Task goal:
Format the lines from the one containing "You are a GUI" through the one containing "so click(x=788, y=137)." as a Markdown table with two columns, Row and Line. Number each row, and leave out blank lines.

>>>

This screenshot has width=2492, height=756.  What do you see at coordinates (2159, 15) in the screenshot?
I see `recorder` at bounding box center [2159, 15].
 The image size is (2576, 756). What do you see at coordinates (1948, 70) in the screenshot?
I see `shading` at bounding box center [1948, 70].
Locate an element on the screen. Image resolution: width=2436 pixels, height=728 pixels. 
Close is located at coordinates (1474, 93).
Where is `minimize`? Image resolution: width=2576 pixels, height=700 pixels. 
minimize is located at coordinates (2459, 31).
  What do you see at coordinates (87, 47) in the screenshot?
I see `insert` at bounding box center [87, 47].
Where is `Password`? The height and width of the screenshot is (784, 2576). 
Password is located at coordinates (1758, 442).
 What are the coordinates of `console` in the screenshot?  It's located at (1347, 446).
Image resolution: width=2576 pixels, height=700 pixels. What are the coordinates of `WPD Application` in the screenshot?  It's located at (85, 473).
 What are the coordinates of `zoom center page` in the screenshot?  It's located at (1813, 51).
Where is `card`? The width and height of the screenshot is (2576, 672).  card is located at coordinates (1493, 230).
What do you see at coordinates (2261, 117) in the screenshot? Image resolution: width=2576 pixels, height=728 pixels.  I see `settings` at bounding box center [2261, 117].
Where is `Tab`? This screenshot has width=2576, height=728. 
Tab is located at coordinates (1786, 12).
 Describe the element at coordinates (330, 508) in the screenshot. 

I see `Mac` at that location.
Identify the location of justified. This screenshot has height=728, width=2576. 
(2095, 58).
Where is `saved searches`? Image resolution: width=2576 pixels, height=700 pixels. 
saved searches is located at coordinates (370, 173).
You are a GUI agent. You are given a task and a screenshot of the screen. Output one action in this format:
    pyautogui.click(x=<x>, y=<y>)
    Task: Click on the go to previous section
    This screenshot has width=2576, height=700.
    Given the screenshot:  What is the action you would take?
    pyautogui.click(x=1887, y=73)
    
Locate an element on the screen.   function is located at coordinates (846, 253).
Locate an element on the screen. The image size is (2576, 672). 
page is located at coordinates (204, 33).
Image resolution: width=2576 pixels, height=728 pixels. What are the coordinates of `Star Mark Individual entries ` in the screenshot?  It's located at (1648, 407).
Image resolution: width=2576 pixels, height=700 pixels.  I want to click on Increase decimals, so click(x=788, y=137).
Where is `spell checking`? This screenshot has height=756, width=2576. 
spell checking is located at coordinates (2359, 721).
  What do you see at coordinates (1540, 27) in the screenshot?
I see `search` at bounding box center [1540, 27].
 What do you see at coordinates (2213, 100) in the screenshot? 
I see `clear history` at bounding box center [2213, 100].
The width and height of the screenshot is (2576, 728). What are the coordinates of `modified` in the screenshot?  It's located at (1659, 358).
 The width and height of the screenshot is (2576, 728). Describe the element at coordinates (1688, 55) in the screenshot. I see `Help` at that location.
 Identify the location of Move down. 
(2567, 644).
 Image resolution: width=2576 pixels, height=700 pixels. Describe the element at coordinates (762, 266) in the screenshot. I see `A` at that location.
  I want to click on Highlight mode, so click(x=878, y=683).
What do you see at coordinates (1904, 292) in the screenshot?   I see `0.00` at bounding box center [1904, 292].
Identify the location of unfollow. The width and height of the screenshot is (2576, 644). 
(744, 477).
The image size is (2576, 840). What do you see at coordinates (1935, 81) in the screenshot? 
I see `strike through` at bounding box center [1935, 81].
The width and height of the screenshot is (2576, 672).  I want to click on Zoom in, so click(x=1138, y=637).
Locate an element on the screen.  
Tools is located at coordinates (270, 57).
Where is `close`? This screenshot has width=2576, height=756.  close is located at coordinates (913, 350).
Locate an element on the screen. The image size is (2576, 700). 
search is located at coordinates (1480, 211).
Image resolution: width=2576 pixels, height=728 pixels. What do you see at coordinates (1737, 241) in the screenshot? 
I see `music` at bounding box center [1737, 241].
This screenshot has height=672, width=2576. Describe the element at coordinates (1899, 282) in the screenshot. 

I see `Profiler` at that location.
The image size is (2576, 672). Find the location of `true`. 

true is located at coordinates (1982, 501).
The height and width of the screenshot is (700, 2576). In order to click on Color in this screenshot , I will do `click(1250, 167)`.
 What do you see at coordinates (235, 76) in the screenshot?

<<<

Final result:
| Row | Line |
|---|---|
| 1 | You are a GUI agent. You are given a task and a screenshot of the screen. Output one action in this format: |
| 2 |     pyautogui.click(x=<x>, y=<y>) |
| 3 |     Task: Click on the go to previous section |
| 4 |     This screenshot has width=2576, height=700. |
| 5 |     Given the screenshot:  What is the action you would take? |
| 6 |     pyautogui.click(x=1887, y=73) |
| 7 | Locate an element on the screen.   function is located at coordinates (846, 253). |
| 8 | Locate an element on the screen. The image size is (2576, 672).  |
| 9 | page is located at coordinates (204, 33). |
| 10 | Image resolution: width=2576 pixels, height=728 pixels. What are the coordinates of `Star Mark Individual entries ` in the screenshot?  It's located at (1648, 407). |
| 11 | Image resolution: width=2576 pixels, height=700 pixels.  I want to click on Increase decimals, so click(x=788, y=137). |